**BRIEF:** How many lines in the records below contain "What"? Reply with the number alone.

[MATERIALS PROVIDED Boundary: Start]

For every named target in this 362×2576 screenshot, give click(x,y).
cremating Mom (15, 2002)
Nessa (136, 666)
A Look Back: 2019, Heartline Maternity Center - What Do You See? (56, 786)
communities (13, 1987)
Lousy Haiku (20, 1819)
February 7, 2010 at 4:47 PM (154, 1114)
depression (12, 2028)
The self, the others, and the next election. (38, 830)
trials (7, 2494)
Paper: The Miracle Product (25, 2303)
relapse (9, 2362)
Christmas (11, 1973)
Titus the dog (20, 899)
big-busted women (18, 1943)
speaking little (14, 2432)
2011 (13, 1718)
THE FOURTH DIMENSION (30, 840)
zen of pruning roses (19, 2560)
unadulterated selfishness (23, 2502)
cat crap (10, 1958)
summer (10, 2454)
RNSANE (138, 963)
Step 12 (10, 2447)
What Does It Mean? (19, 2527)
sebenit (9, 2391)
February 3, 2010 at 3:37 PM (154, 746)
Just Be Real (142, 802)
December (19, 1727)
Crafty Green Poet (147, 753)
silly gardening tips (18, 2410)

[MATERIALS PROVIDED Boundary: End]

**TASK ANSWER:** 2